BREATHLESS • by Glenn Mori

“If I had thought of, if I’d felt any reason at all to stop, I would have. You know I would have stopped. Well, maybe you don’t know me that well. I mean, we’ve only met that one other time, at Julie’s birthday party, right? But you know me a bit, and you know Julie, and any one that is a friend of hers has to be a certain type of person, and that person definitely would have stopped. But I didn’t feel a thing, or rather, my car didn’t feel a thing. No bump, no vibration, nothing.

“You can imagine my surprise when the police showed up at my door. They knocked just as I was checking my lipstick, putting on my shearling jacket, getting ready to leave for work. Scared the living daylights out of me. I mean, you don’t expect someone at that time of the day, right? I had an important meeting with the Muscone Foundation and my head was tied up in figures and presentation approaches because the Foundation, you know, is very old fashioned and proper, so it’s necessary to take their old world perspectives into consideration. No PowerPoint here. Just handshakes and under the table gifts of cigars and Pieropan Soave Classico La Rocca, which I happen to know they’re partial to. And lots of cleavage, which is why I was bringing my intern Kati. With just an ‘i’. Supposedly to give her training, but the more window dressing the better.

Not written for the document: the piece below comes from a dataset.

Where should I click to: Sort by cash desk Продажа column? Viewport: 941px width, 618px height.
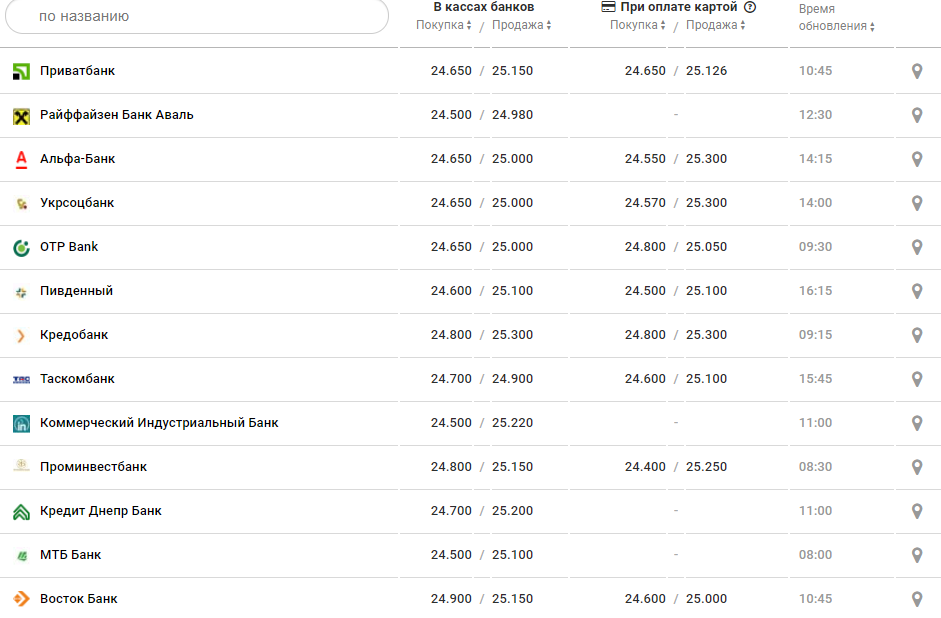tap(521, 25)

“So the doorbell rings and I literally jump out of my skin! Well, not really, obviously, but, what’s the opposite? Metaphorically. I did drop my coffee. There’s a spot on my carpet to prove it. I put my foot on that spot when I opened the door so no one would see anything. If you come over one day, promise you won’t look. Anyway, now I’m jittery from the coffee, jittery because I dropped my coffee, jittery because I was interrupted from thinking about the presentation, and jittery because my adrenaline has been spiked by shock of the doorbell when I’m standing right at the door.

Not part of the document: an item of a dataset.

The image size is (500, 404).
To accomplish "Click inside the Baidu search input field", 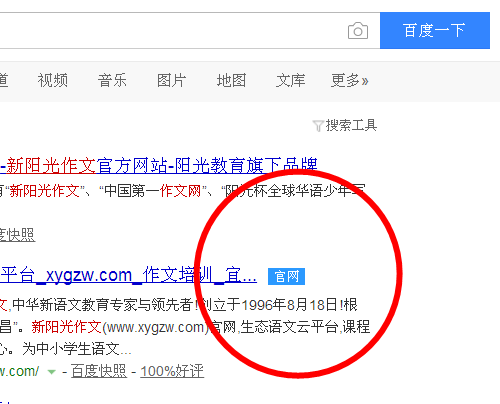I will point(173,31).
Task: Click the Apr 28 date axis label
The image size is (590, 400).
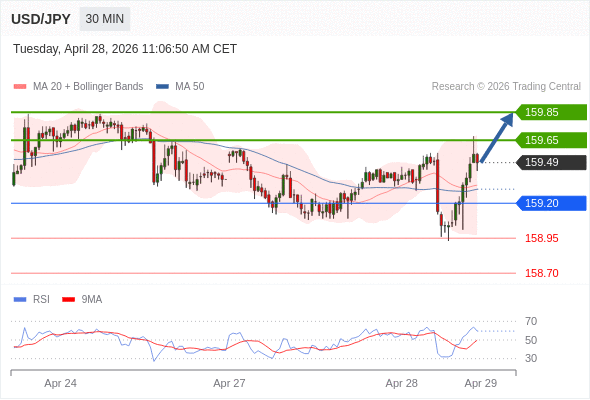Action: pos(401,383)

“So anyhow, I open it, and there’s one hot cop; tall, dark wavy hair with snow glistening in it, filling out his suit nicely. He’s smiling a lopsided smile and you know what that means; he’s checking me out and he’s liking what he’s seeing. I’m wearing my Eileen Fisher layering sweater for the presentation; discreet, but also very sheer.

“Unfortunately he’s got a butch partner. Can I say ‘butch’? Is that a no-no? I’m not gay so I’m not supposed to say things like that. At least that’s what Kati says. Anyway, Officer Hunky has this short haired, male-looking partner. I don’t look at her much, but he’s very easy on the eyes, let me tell you. His partner gets aggressive. Jealous, maybe. She might have been more interested in me than he was, but hey, I’m just not wired that way. I can’t help it!

“Anyhow, they start asking these questions. Are you the owner of a Honda? Were you driving it Wednesday at 4:30? Is there anyone else who drives your car? I tell them I’m the only owner of a Honda who’s not Chinese that I know of. That seems to annoy them, or at least her. Maybe because she’s black, but I was only trying to help. And it’s true! The only reason I have the Honda is because I got it in the divorce settlement. God knows why that bozo bought it, but it’s all I could get out of him. I had the seats steam cleaned before I touched it. I don’t want to know what or who he’d done in there.

“My Beemer gave out last month so I had no choice but to start driving the Honda. Max, Julie’s friend Max — I don’t know if you know him, I didn’t see him there tonight, I guess because it was a Christmas party — he said he’d get me a deal on a new Beemer but he and I haven’t been able to connect yet. Not that I’d want to mind you; Jewish guys aren’t my type. But anyway, for now I’m driving the Honda.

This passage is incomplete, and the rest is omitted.